Exercise objective: Each line below should be copied exactly as it stands.

(Collected data)
=-=-=-=-=

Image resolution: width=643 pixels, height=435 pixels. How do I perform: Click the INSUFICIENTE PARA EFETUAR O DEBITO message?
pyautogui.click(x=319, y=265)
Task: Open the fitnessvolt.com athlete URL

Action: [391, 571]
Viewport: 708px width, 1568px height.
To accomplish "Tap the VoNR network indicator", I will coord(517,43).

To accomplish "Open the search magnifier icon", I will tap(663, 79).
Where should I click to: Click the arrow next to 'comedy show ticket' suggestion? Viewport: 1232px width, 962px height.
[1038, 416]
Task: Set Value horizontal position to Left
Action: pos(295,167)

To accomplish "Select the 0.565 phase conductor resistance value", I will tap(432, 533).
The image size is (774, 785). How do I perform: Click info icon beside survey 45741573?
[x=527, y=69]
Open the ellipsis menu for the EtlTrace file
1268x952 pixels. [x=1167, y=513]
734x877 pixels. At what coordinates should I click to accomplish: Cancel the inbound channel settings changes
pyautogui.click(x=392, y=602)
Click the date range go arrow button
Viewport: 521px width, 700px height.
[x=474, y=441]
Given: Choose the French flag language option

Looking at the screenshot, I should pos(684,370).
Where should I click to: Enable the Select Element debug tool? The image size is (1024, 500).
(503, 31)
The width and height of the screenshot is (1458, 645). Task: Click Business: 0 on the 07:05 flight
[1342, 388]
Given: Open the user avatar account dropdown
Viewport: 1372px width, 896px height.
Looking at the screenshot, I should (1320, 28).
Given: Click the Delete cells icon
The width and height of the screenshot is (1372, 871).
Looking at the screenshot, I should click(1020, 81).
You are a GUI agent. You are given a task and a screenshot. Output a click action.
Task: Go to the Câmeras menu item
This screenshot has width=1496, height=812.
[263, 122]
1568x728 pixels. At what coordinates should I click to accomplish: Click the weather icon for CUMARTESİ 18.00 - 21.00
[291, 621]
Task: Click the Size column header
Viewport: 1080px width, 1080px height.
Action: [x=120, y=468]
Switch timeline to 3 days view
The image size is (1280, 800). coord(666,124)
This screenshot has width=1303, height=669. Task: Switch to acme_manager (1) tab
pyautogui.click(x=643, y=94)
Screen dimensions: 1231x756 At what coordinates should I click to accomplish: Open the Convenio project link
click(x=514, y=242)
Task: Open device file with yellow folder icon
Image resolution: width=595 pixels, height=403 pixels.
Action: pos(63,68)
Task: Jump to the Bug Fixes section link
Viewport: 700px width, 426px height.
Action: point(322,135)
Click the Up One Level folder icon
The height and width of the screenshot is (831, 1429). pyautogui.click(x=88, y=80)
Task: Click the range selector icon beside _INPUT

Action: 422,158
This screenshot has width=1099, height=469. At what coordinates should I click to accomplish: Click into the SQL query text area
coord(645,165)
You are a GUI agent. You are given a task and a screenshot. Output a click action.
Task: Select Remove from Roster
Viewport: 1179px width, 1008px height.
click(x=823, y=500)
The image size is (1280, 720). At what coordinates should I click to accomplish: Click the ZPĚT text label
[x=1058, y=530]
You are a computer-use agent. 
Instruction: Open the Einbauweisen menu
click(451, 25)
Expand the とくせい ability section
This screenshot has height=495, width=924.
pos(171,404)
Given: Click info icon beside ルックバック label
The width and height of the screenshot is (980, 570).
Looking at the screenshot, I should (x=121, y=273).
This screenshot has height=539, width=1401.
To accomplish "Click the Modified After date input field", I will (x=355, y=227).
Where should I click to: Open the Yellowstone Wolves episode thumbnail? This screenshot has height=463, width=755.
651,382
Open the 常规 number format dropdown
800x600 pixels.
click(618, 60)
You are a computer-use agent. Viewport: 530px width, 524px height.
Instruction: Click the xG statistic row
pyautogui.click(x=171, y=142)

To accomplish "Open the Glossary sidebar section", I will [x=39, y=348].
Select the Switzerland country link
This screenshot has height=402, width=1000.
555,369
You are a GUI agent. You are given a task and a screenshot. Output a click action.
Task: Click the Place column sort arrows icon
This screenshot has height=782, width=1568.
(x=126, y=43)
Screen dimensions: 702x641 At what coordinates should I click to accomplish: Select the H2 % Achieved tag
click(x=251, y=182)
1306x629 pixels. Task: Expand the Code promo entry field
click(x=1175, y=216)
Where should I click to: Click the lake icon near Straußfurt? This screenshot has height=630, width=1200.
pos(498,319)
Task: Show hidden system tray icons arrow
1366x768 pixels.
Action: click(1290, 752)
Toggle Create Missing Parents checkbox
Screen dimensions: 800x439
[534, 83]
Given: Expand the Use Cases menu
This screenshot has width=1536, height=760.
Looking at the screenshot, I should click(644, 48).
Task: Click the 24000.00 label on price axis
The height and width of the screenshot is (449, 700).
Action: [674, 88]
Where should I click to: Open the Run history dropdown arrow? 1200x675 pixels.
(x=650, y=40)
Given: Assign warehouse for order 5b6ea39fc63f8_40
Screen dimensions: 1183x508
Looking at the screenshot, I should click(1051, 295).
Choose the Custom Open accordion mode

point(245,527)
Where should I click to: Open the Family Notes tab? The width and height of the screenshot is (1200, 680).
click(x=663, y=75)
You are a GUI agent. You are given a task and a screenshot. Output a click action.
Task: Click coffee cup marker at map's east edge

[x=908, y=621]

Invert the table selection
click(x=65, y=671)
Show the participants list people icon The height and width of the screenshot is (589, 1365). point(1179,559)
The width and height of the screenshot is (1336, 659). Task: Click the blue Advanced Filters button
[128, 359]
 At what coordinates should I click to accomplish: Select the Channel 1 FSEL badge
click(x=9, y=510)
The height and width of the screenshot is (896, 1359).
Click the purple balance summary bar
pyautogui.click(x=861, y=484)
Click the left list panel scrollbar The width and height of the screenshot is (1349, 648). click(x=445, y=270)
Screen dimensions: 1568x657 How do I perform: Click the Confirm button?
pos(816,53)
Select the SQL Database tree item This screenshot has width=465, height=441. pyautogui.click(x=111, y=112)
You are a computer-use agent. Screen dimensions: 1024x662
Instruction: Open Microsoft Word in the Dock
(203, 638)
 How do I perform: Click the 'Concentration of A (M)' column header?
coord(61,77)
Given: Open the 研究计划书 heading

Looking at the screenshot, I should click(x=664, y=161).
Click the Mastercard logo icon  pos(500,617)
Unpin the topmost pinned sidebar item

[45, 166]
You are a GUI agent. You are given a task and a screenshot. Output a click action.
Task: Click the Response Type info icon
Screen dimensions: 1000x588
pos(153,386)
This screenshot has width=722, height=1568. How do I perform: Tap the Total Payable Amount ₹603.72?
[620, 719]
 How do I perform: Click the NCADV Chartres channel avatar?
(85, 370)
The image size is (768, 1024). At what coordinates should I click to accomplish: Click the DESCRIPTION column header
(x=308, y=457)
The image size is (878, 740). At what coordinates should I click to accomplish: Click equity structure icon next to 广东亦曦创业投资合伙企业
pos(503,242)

=-=-=-=-=

Expected answer:
Image resolution: width=643 pixels, height=435 pixels. How do I perform: Click the INSUFICIENTE PARA EFETUAR O DEBITO message?
pyautogui.click(x=319, y=265)
Task: Open the fitnessvolt.com athlete URL

Action: [391, 571]
Viewport: 708px width, 1568px height.
To accomplish "Tap the VoNR network indicator", I will coord(517,43).

To accomplish "Open the search magnifier icon", I will tap(663, 79).
Where should I click to: Click the arrow next to 'comedy show ticket' suggestion? Viewport: 1232px width, 962px height.
[1038, 416]
Task: Set Value horizontal position to Left
Action: pos(295,167)

To accomplish "Select the 0.565 phase conductor resistance value", I will tap(432, 533).
The image size is (774, 785). How do I perform: Click info icon beside survey 45741573?
[x=527, y=69]
Open the ellipsis menu for the EtlTrace file
1268x952 pixels. [x=1167, y=513]
734x877 pixels. At what coordinates should I click to accomplish: Cancel the inbound channel settings changes
pyautogui.click(x=392, y=602)
Click the date range go arrow button
Viewport: 521px width, 700px height.
[x=474, y=441]
Given: Choose the French flag language option

Looking at the screenshot, I should pos(684,370).
Where should I click to: Enable the Select Element debug tool? The image size is (1024, 500).
(503, 31)
The width and height of the screenshot is (1458, 645). Task: Click Business: 0 on the 07:05 flight
[1342, 388]
Given: Open the user avatar account dropdown
Viewport: 1372px width, 896px height.
Looking at the screenshot, I should (1320, 28).
Given: Click the Delete cells icon
The width and height of the screenshot is (1372, 871).
Looking at the screenshot, I should click(1020, 81).
You are a GUI agent. You are given a task and a screenshot. Output a click action.
Task: Go to the Câmeras menu item
This screenshot has width=1496, height=812.
[263, 122]
1568x728 pixels. At what coordinates should I click to accomplish: Click the weather icon for CUMARTESİ 18.00 - 21.00
[291, 621]
Task: Click the Size column header
Viewport: 1080px width, 1080px height.
Action: [x=120, y=468]
Switch timeline to 3 days view
The image size is (1280, 800). coord(666,124)
This screenshot has width=1303, height=669. Task: Switch to acme_manager (1) tab
pyautogui.click(x=643, y=94)
Screen dimensions: 1231x756 At what coordinates should I click to accomplish: Open the Convenio project link
click(x=514, y=242)
Task: Open device file with yellow folder icon
Image resolution: width=595 pixels, height=403 pixels.
Action: pos(63,68)
Task: Jump to the Bug Fixes section link
Viewport: 700px width, 426px height.
Action: point(322,135)
Click the Up One Level folder icon
The height and width of the screenshot is (831, 1429). pyautogui.click(x=88, y=80)
Task: Click the range selector icon beside _INPUT

Action: 422,158
This screenshot has width=1099, height=469. At what coordinates should I click to accomplish: Click into the SQL query text area
coord(645,165)
You are a GUI agent. You are given a task and a screenshot. Output a click action.
Task: Select Remove from Roster
Viewport: 1179px width, 1008px height.
click(x=823, y=500)
The image size is (1280, 720). At what coordinates should I click to accomplish: Click the ZPĚT text label
[x=1058, y=530]
You are a computer-use agent. 
Instruction: Open the Einbauweisen menu
click(451, 25)
Expand the とくせい ability section
This screenshot has height=495, width=924.
pos(171,404)
Given: Click info icon beside ルックバック label
The width and height of the screenshot is (980, 570).
Looking at the screenshot, I should (x=121, y=273).
This screenshot has height=539, width=1401.
To accomplish "Click the Modified After date input field", I will (x=355, y=227).
Where should I click to: Open the Yellowstone Wolves episode thumbnail? This screenshot has height=463, width=755.
651,382
Open the 常规 number format dropdown
800x600 pixels.
click(618, 60)
You are a computer-use agent. Viewport: 530px width, 524px height.
Instruction: Click the xG statistic row
pyautogui.click(x=171, y=142)

To accomplish "Open the Glossary sidebar section", I will [x=39, y=348].
Select the Switzerland country link
This screenshot has height=402, width=1000.
555,369
You are a GUI agent. You are given a task and a screenshot. Output a click action.
Task: Click the Place column sort arrows icon
This screenshot has height=782, width=1568.
(x=126, y=43)
Screen dimensions: 702x641 At what coordinates should I click to accomplish: Select the H2 % Achieved tag
click(x=251, y=182)
1306x629 pixels. Task: Expand the Code promo entry field
click(x=1175, y=216)
Where should I click to: Click the lake icon near Straußfurt? This screenshot has height=630, width=1200.
pos(498,319)
Task: Show hidden system tray icons arrow
1366x768 pixels.
Action: click(1290, 752)
Toggle Create Missing Parents checkbox
Screen dimensions: 800x439
[534, 83]
Given: Expand the Use Cases menu
This screenshot has width=1536, height=760.
Looking at the screenshot, I should click(644, 48).
Task: Click the 24000.00 label on price axis
The height and width of the screenshot is (449, 700).
Action: [674, 88]
Where should I click to: Open the Run history dropdown arrow? 1200x675 pixels.
(x=650, y=40)
Given: Assign warehouse for order 5b6ea39fc63f8_40
Screen dimensions: 1183x508
Looking at the screenshot, I should click(1051, 295).
Choose the Custom Open accordion mode

point(245,527)
Where should I click to: Open the Family Notes tab? The width and height of the screenshot is (1200, 680).
click(x=663, y=75)
You are a GUI agent. You are given a task and a screenshot. Output a click action.
Task: Click coffee cup marker at map's east edge

[x=908, y=621]

Invert the table selection
click(x=65, y=671)
Show the participants list people icon The height and width of the screenshot is (589, 1365). point(1179,559)
The width and height of the screenshot is (1336, 659). Task: Click the blue Advanced Filters button
[128, 359]
 At what coordinates should I click to accomplish: Select the Channel 1 FSEL badge
click(x=9, y=510)
The height and width of the screenshot is (896, 1359).
Click the purple balance summary bar
pyautogui.click(x=861, y=484)
Click the left list panel scrollbar The width and height of the screenshot is (1349, 648). click(x=445, y=270)
Screen dimensions: 1568x657 How do I perform: Click the Confirm button?
pos(816,53)
Select the SQL Database tree item This screenshot has width=465, height=441. pyautogui.click(x=111, y=112)
You are a computer-use agent. Screen dimensions: 1024x662
Instruction: Open Microsoft Word in the Dock
(203, 638)
 How do I perform: Click the 'Concentration of A (M)' column header?
coord(61,77)
Given: Open the 研究计划书 heading

Looking at the screenshot, I should click(x=664, y=161).
Click the Mastercard logo icon  pos(500,617)
Unpin the topmost pinned sidebar item

[45, 166]
You are a GUI agent. You are given a task and a screenshot. Output a click action.
Task: Click the Response Type info icon
Screen dimensions: 1000x588
pos(153,386)
This screenshot has width=722, height=1568. How do I perform: Tap the Total Payable Amount ₹603.72?
[620, 719]
 How do I perform: Click the NCADV Chartres channel avatar?
(85, 370)
The image size is (768, 1024). At what coordinates should I click to accomplish: Click the DESCRIPTION column header
(x=308, y=457)
The image size is (878, 740). At what coordinates should I click to accomplish: Click equity structure icon next to 广东亦曦创业投资合伙企业
pos(503,242)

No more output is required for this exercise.